A Pluralistic Approach
A pluralistic approach is a collaborative mix of various models of therapy. The basic idea is to follow the rule that each and every client is unique - and therefore will require different outcomes from the therapy they receive.
Taking this as a starting point, a pluralistic approach creates a different framework for each client, and the therapist is able to implement a range of different and varied models and methods into their practice.
One of the key elements of this approach is that a mutual decision-making process is put into place. From here, the client is able to talk about what they hope to gain from therapy and the therapist is able to devise the most effective way to help them to achieve this.
Here are brief explanations of some of the models of therapy I use:
Person Centred Therapy (PCT)
Elements of PCT influence my approach to clients, putting them at the centre of our work. A leading author on this style of therapy, Carl Rogers, views the client as the best informed about themselves.
PCT explores the client’s beliefs and values; for example, where they believe they have to meet certain conditions to deserve or receive love and acceptance. This process enables us to work together to become more compatible around their relationships and for this to happen there needs to be a psychological connection and communication between therapist and client. This in turn creates an environment conducive to change, enabling increased self-awareness of the client’s own issues and the space for them to heal.
PCT underlines the power of the relationship between therapist and client and in these interactions I accept that our worlds are brought together in the therapy session. Client’s perceptions about themselves are seen as internally constructed throughout their life, and how they respond to life events impacts their relationships and further experiences.
Cognitive Behavioural Therapy (CBT)
CBT is a time-limited, evidence-based approach which at it’s core is the belief that our thoughts, emotions and actions are inter-connected. I use a person-centred approach to establish a therapeutic relationship and where relevant, utilise CBT to help with behavioural change.
Negative patterns of thinking, feelings and behaviours can lead to some individuals feeling helpless, hopeless and unlovable. CBT refers to this as ‘automatic negative thoughts’ which may lead the client to have a distorted view of what feels real. It also explores the client’s reasoning, including cognitive distortions such as catastrophising - expecting that the worst will happen. I will often give homework to my clients, encouraging them to note related emotions and events over the forthcoming week, which will inform our next session.
I also use Socratic Questioning as a way to co-investigate and uncover a client’s interpretations that contribute to their difficulties. This enables the therapist to challenge the client’s thoughts and beliefs about themselves by exploring the evidence for them. The client is then able to gauge a more realistic, evidence-based perspective, utilising behavioural experiments.
The way we think and feel about something, or an event, will influence the way in which we respond. With CBT the desired emotional or behavioural change happens as our beliefs and interpretations change and subsequently the client may then practice different behaviours.
Schema Therapy (ST)
ST brings together additional theories around core beliefs and structures that have become embedded in the client’s thought process. ST recognises that we all have core emotional needs: security, safety and stability - which if not met, due to perhaps a challenging or toxic childhood, can develop into what is described as a ‘distorted view of self’.
ST explores current issues through the lens of early life experiences that track through history to the present. For example, the client may expect that others will repeatedly hurt, abuse, humiliate, manipulate or take advantage of them. Consequently, our work explores their ‘lived experiences’ and offers a longer term process with the use of change techniques.
Narrative Therapy (NT)
NT sees us as the authors of our own story - and our aim is to help the client to re-author that story in a different way, which can change our experience and perception as well as our behaviour. NT recognises the client as being the expert of their own life and engages with their self-stories which are often carried throughout their lives. As we experience events and interactions, we give meaning to them, and they in turn influence how we see ourselves and the world we experience.

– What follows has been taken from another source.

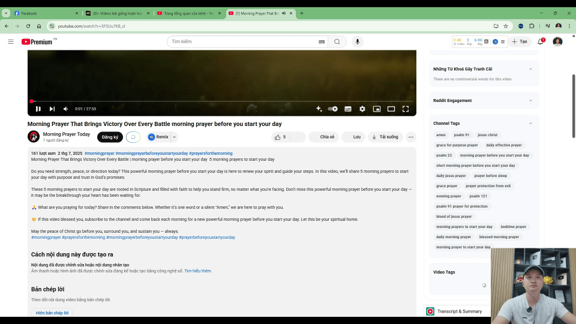Switch to the Facebook browser tab
576x324 pixels.
[45, 13]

I often use externalising language to enable the client to counter false assumptions, such as being out of touch with their feelings and feeling anxious and depressed. These feelings often lead to self-blame and the client’s failure to acknowledge that external factors have impacted in who they are.

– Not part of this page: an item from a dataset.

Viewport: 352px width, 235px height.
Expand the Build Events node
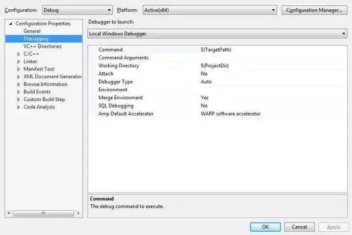19,92
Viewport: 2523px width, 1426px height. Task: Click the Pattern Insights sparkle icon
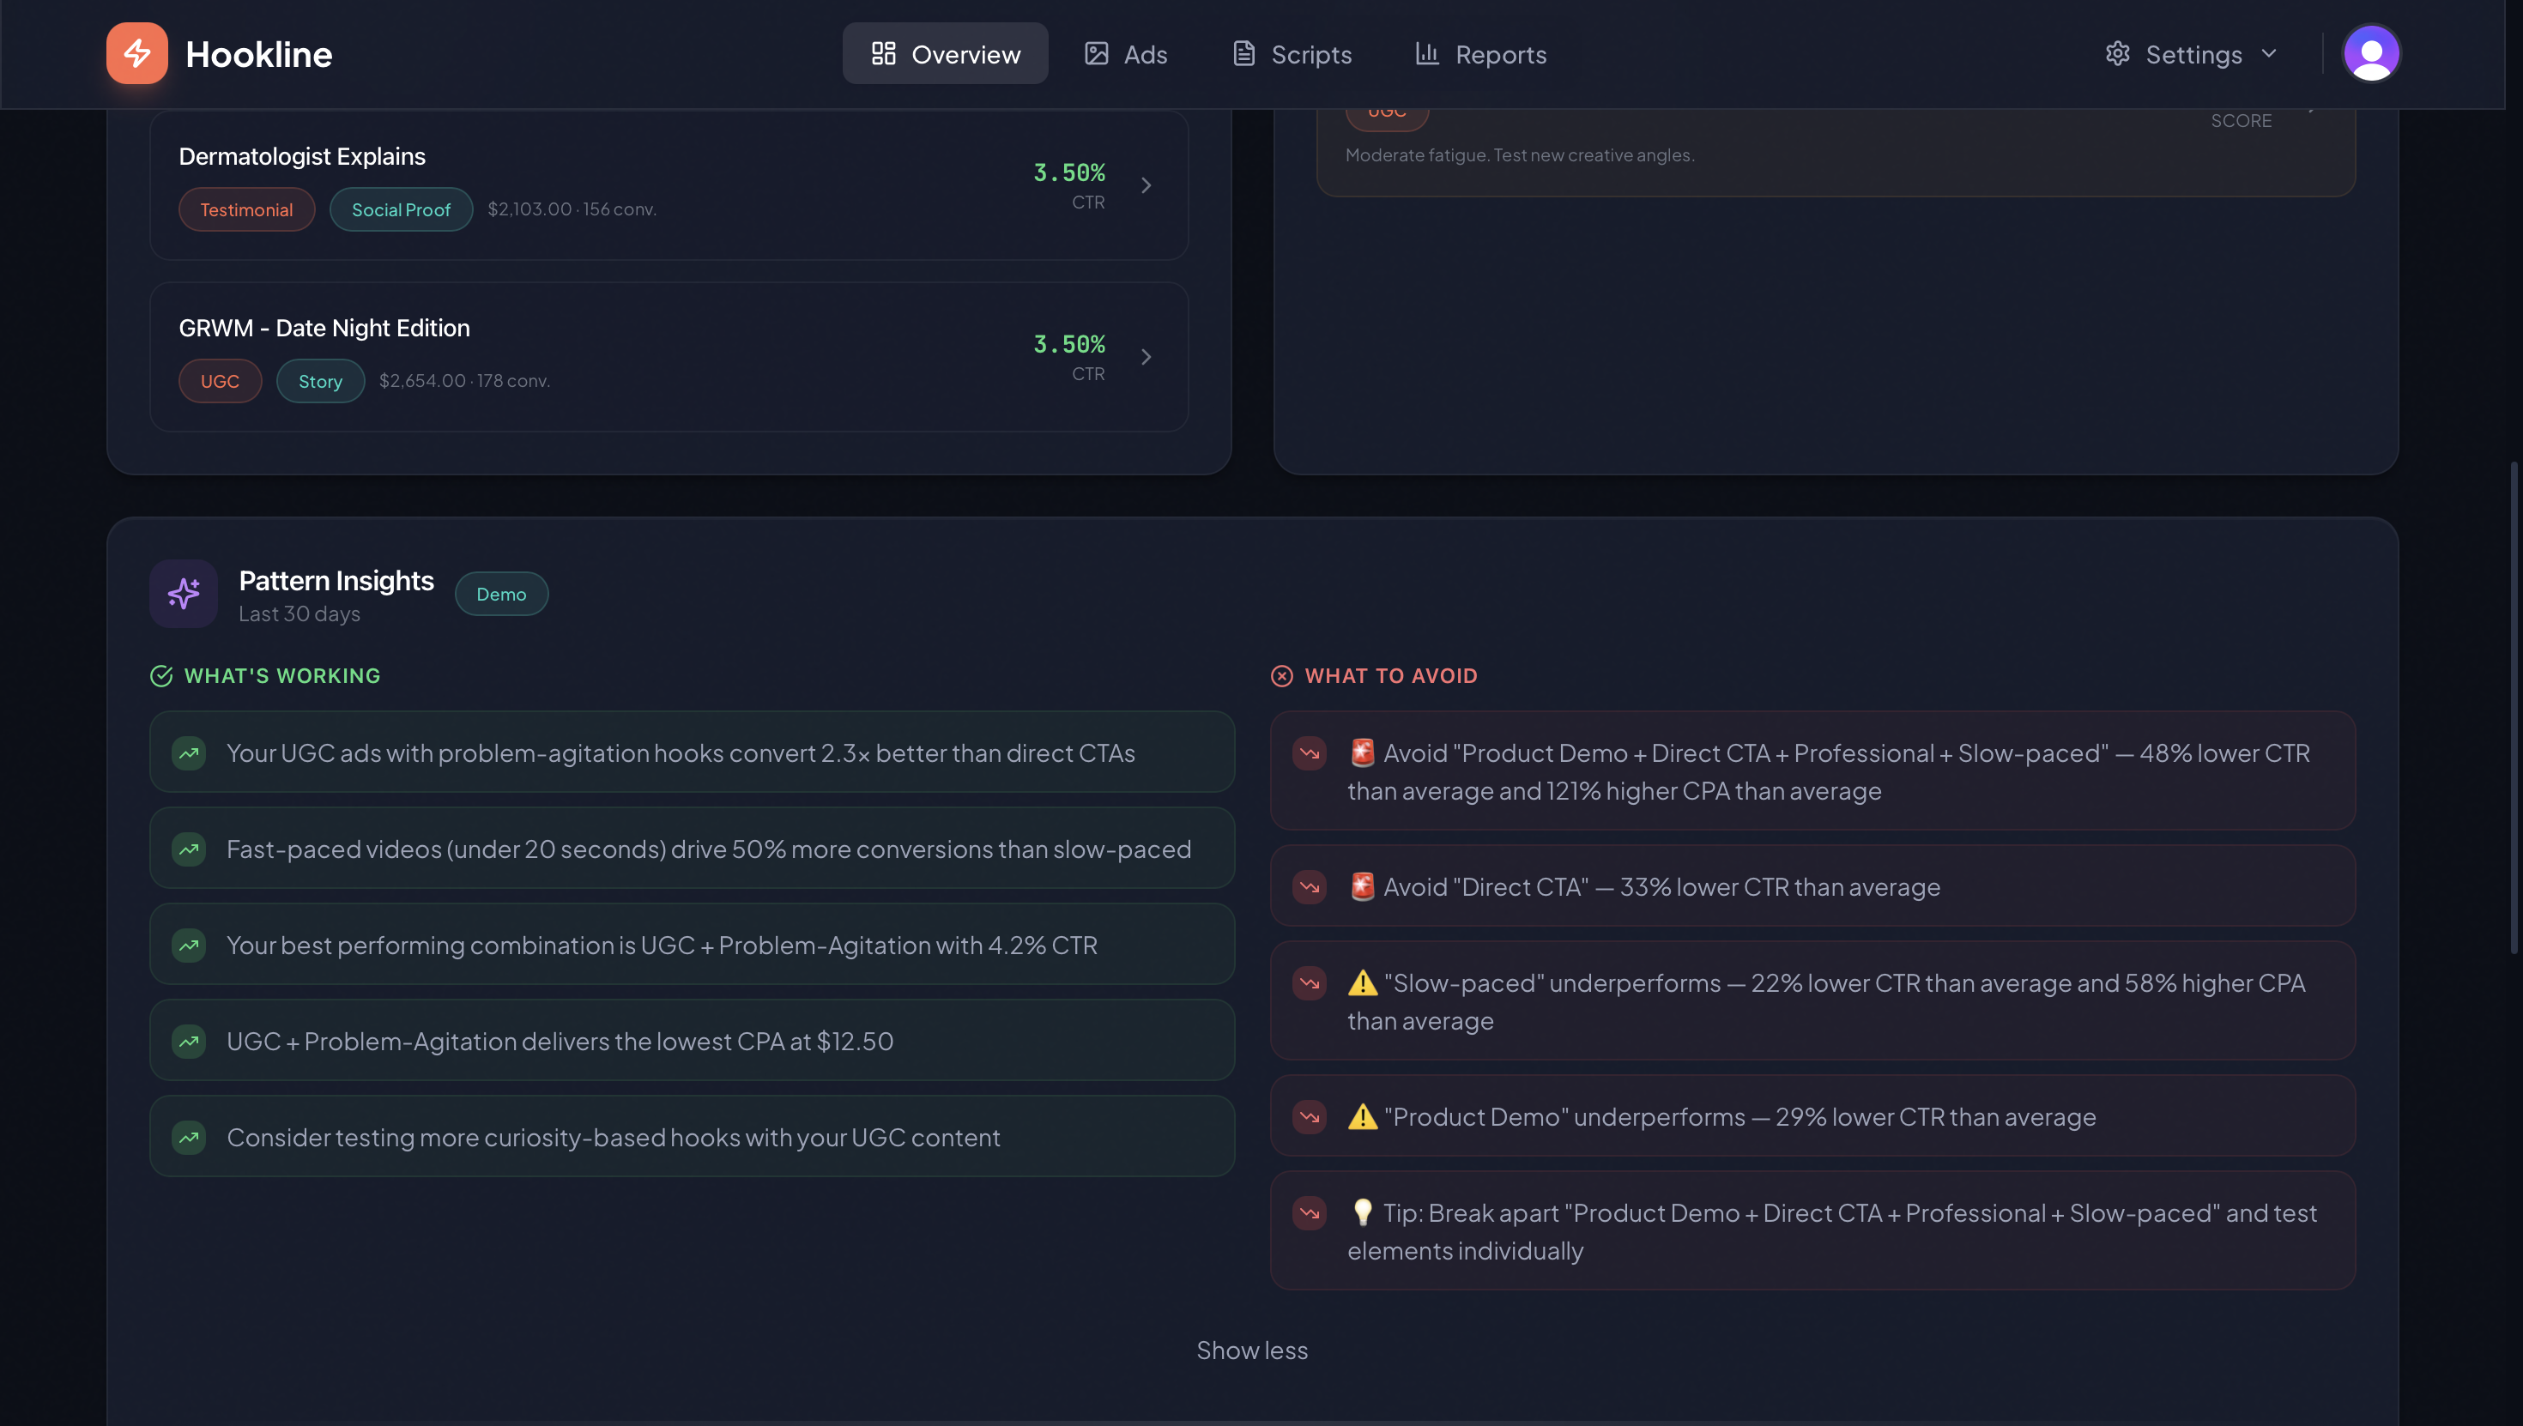(x=183, y=594)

By using these techniques I aim to empower the client to begin a process of re-authoring in order to embrace more of the complexity of their lives and to live life more fully.
Relapse Therapy (RT)
Relapse refers to the reoccurrence of addictive behaviour following an attempt to recover and those struggling with addictions often need to attend several rehab programmes before they can achieve a solid foundation for their recovery and long-term abstinence.
Following detoxification, the client will usually feel significantly better, emotionally and physically, having a much improved cognition, and may experience a return to reasonable physical health. However this often creates the illusion that they are recovering, when in fact their struggles are the consequence of deeper emotional pain which has never been dealt with or resolved. The fact that the client is feeling physically better will not resolve their emotional pain.

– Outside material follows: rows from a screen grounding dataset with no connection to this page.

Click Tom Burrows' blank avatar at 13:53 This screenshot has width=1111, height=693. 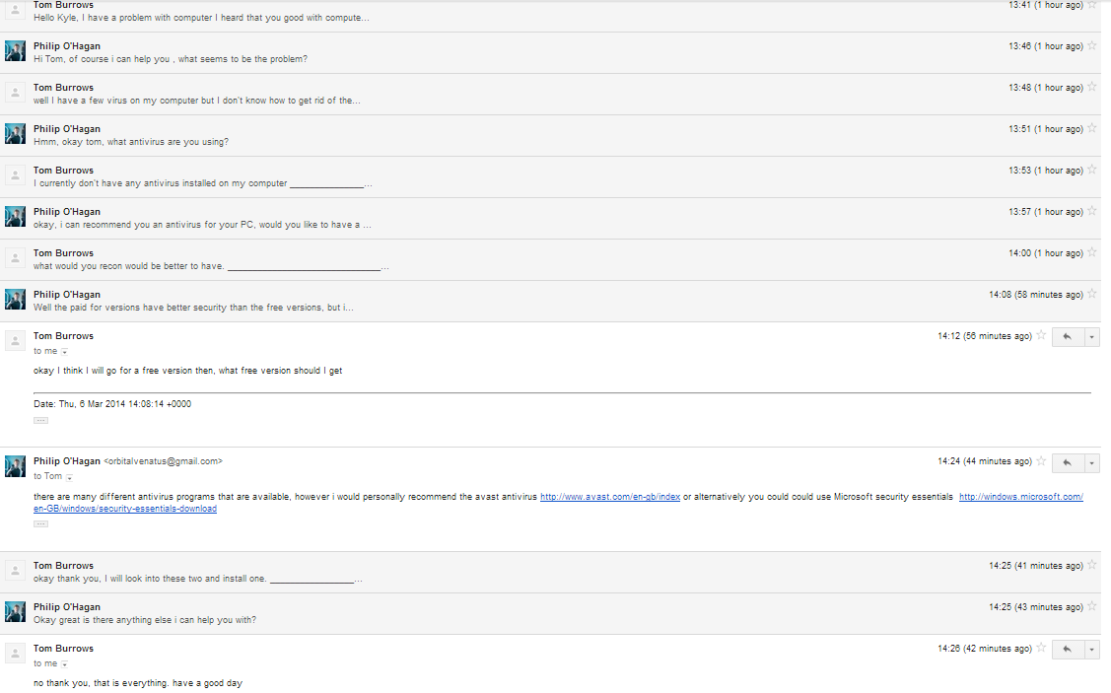click(x=15, y=175)
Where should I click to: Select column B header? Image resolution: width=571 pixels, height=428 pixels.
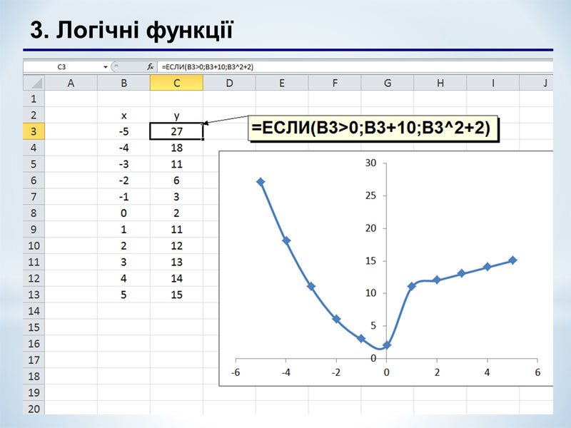pos(124,83)
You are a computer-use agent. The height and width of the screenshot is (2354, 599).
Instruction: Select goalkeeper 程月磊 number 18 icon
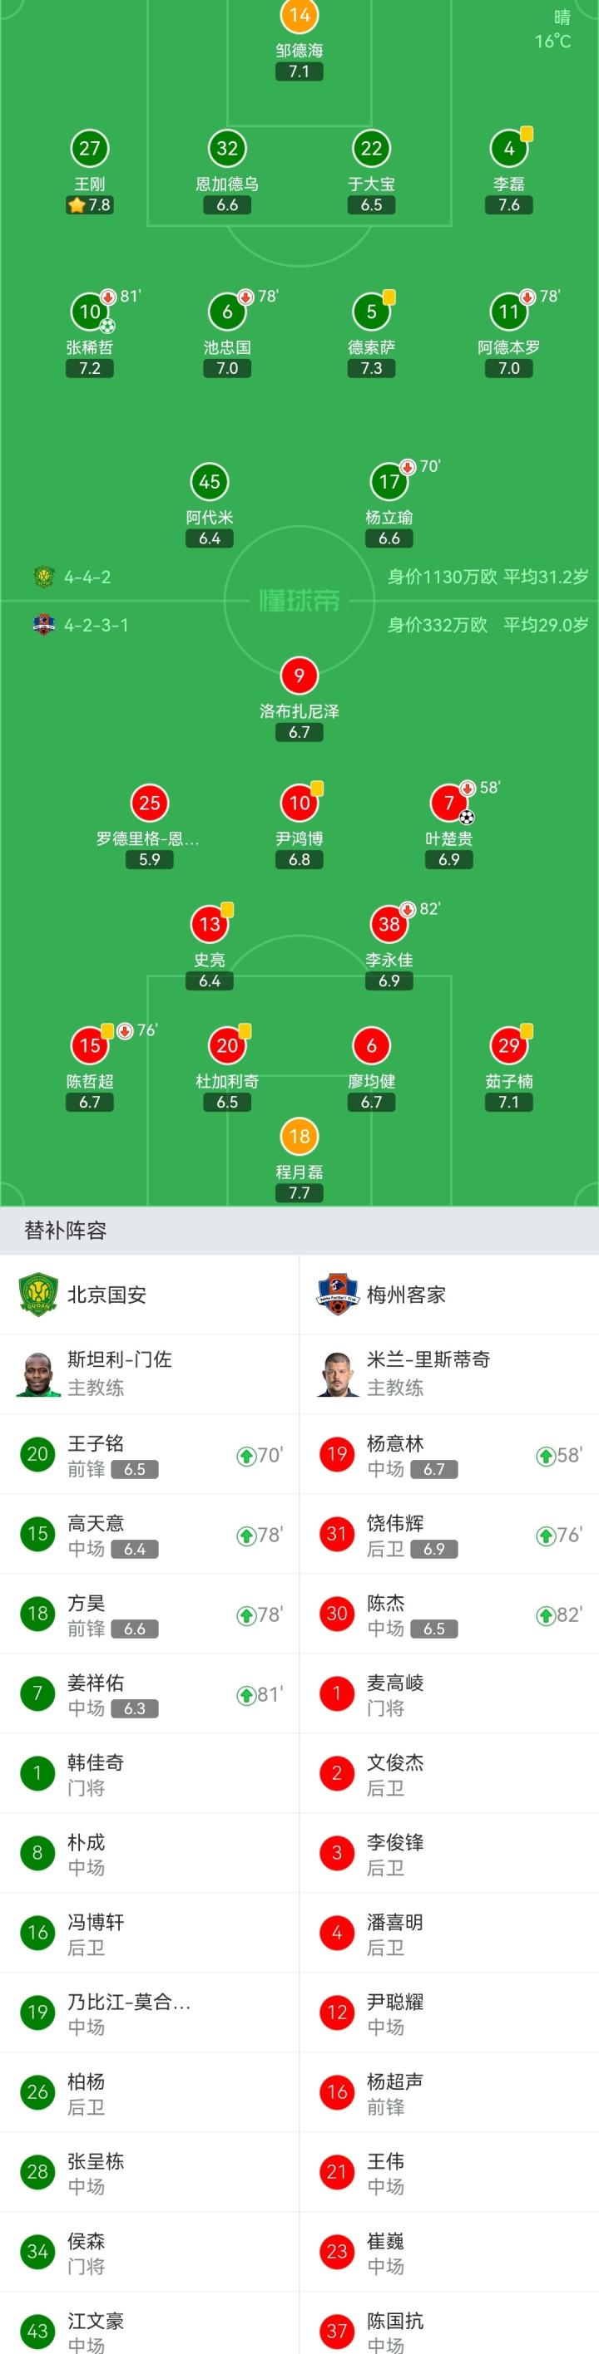click(299, 1137)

Relapse will often occur, not by one thought alone, but rather by a mix of ‘seemingly irrelevant decisions’ which is often triggered by physical, emotional and sensual encounters. Relapse is usually seen seen as part of the recovery process and our aim is to enable clients to recognise the early signs - triggered by anything from resentment, a casual meeting or a familiar sight or smell. Typically, the sequence of change begins with pre-contemplation, moving on to contemplation, followed by preparation - which on most occasions will lead to actions and subsequently, relapse.